AIM OF THE EXERCISE: Write out the listing from the line with "For every named" to the line with "求人情報 (565, 2332)", both lines included, exactly and nothing beyond. Leave pictures out.

MATERIAL PROVIDED:

<<<<

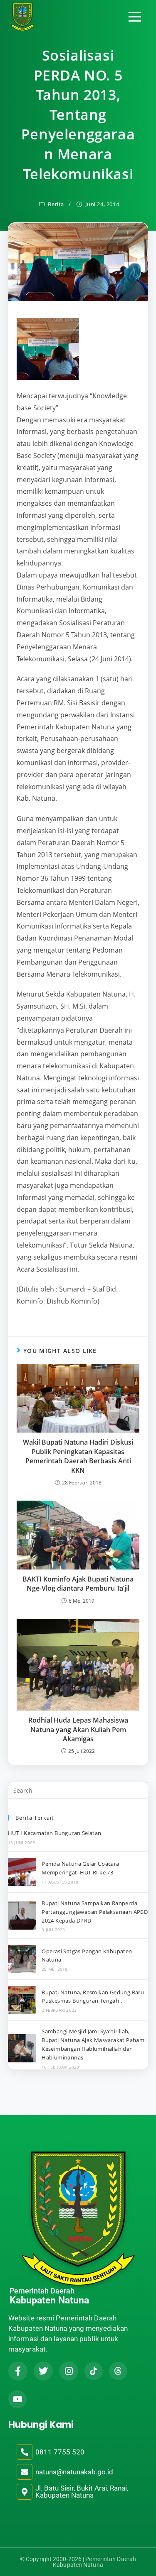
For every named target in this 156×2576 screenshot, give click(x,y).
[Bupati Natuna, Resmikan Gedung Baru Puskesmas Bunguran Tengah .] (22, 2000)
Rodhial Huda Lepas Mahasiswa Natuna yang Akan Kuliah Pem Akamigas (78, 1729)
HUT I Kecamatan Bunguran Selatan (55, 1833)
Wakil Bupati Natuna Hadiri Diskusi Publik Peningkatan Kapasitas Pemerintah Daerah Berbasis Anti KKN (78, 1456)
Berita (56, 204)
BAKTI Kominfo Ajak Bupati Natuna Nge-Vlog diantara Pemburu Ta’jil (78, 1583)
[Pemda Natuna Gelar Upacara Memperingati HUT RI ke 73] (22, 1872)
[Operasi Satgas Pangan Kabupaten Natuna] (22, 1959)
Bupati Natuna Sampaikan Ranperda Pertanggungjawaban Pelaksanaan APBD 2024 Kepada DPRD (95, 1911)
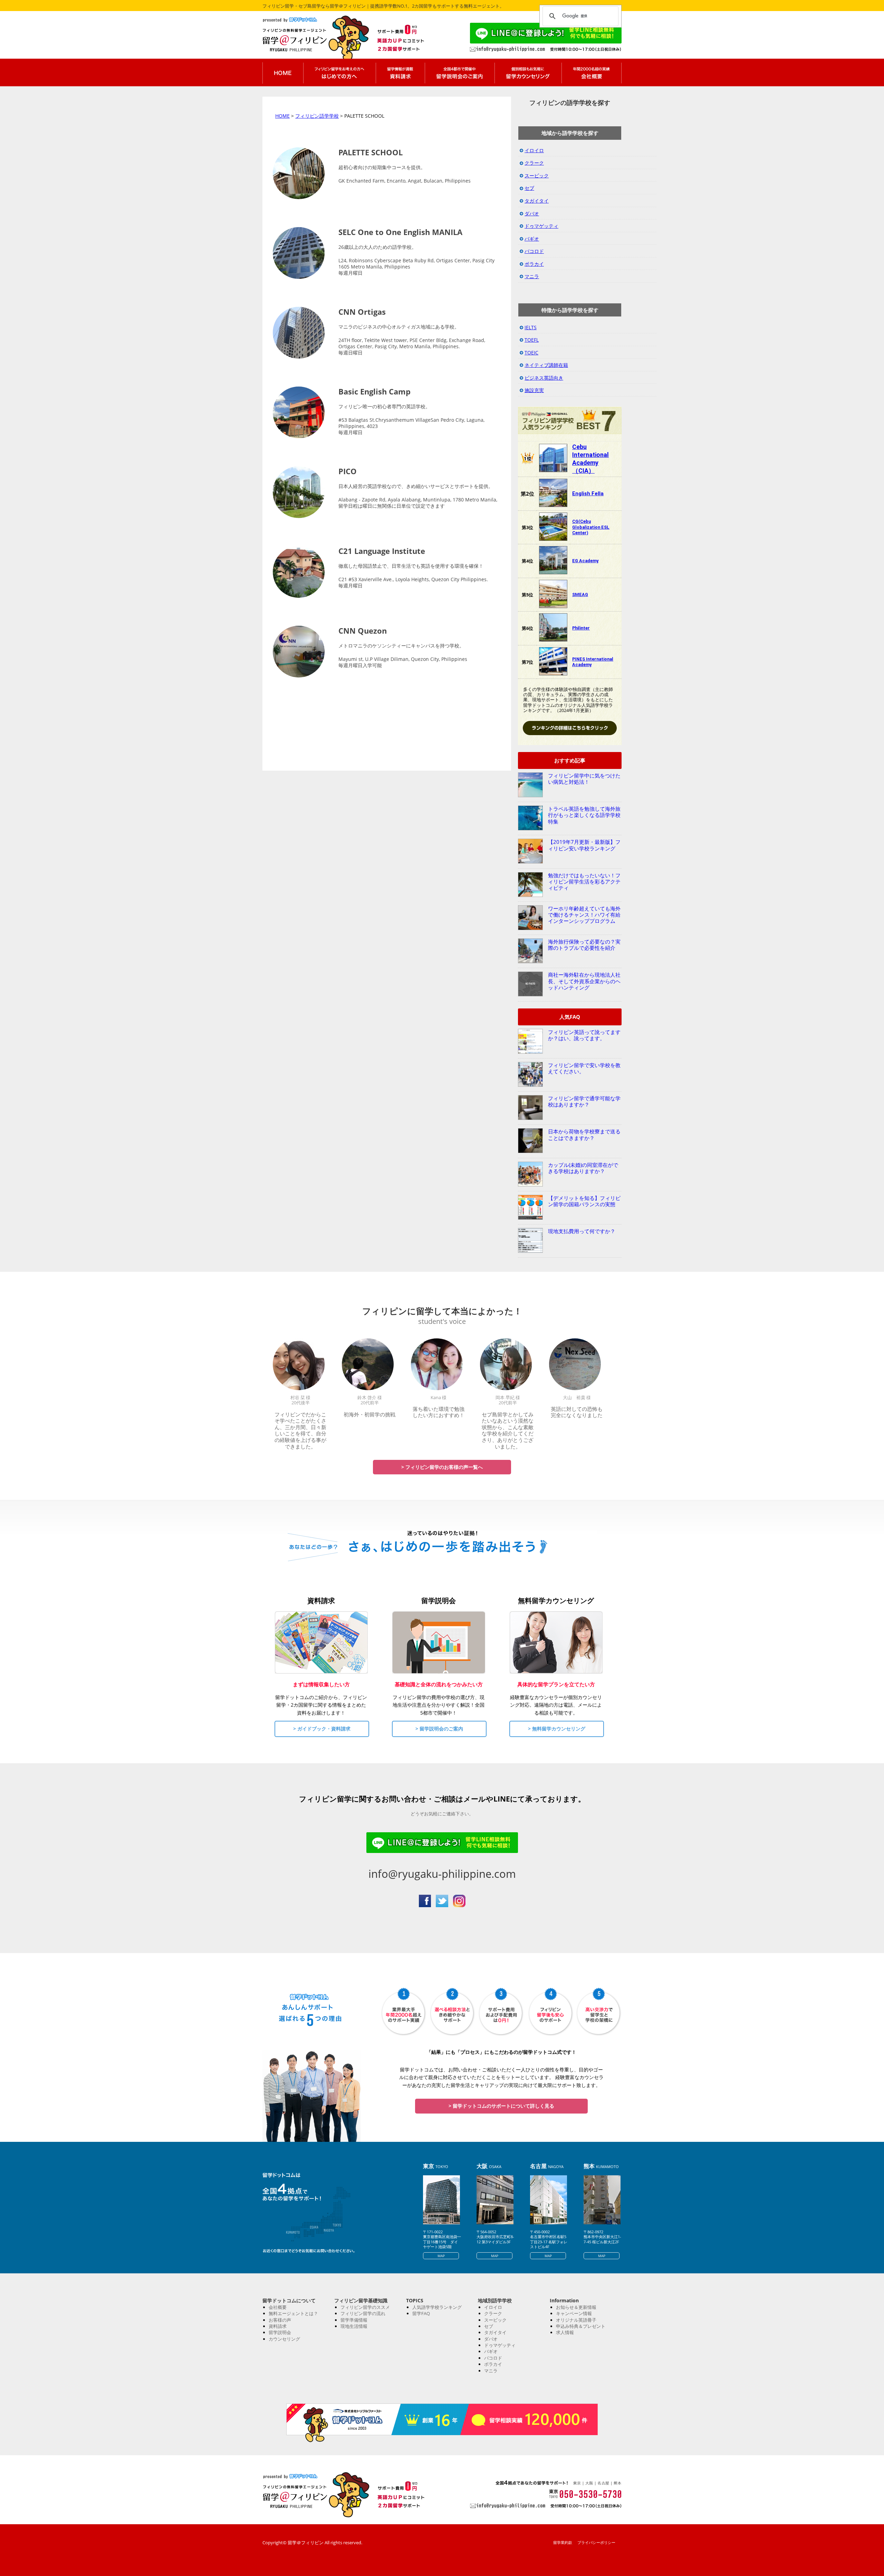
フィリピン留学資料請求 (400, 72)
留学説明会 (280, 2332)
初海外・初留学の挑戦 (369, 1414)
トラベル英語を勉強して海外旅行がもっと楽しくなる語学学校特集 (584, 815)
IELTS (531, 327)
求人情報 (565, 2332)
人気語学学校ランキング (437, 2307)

>>>>
<<<<

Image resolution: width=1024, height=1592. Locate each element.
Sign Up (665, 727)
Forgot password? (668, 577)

>>>>

ANSWER SECTION:
For every named target in this 156×2576 screenshot, give click(x,y).
[Bupati Natuna, Resmikan Gedung Baru Puskesmas Bunguran Tengah .] (22, 2000)
Rodhial Huda Lepas Mahasiswa Natuna yang Akan Kuliah Pem Akamigas (78, 1729)
HUT I Kecamatan Bunguran Selatan (55, 1833)
Wakil Bupati Natuna Hadiri Diskusi Publik Peningkatan Kapasitas Pemerintah Daerah Berbasis Anti KKN (78, 1456)
Berita (56, 204)
BAKTI Kominfo Ajak Bupati Natuna Nge-Vlog diantara Pemburu Ta’jil (78, 1583)
[Pemda Natuna Gelar Upacara Memperingati HUT RI ke 73] (22, 1872)
[Operasi Satgas Pangan Kabupaten Natuna] (22, 1959)
Bupati Natuna Sampaikan Ranperda Pertanggungjawaban Pelaksanaan APBD 2024 Kepada DPRD (95, 1911)
フィリピン留学資料請求 (400, 72)
留学説明会 (280, 2332)
初海外・初留学の挑戦 (369, 1414)
トラベル英語を勉強して海外旅行がもっと楽しくなる語学学校特集 (584, 815)
IELTS (531, 327)
求人情報 (565, 2332)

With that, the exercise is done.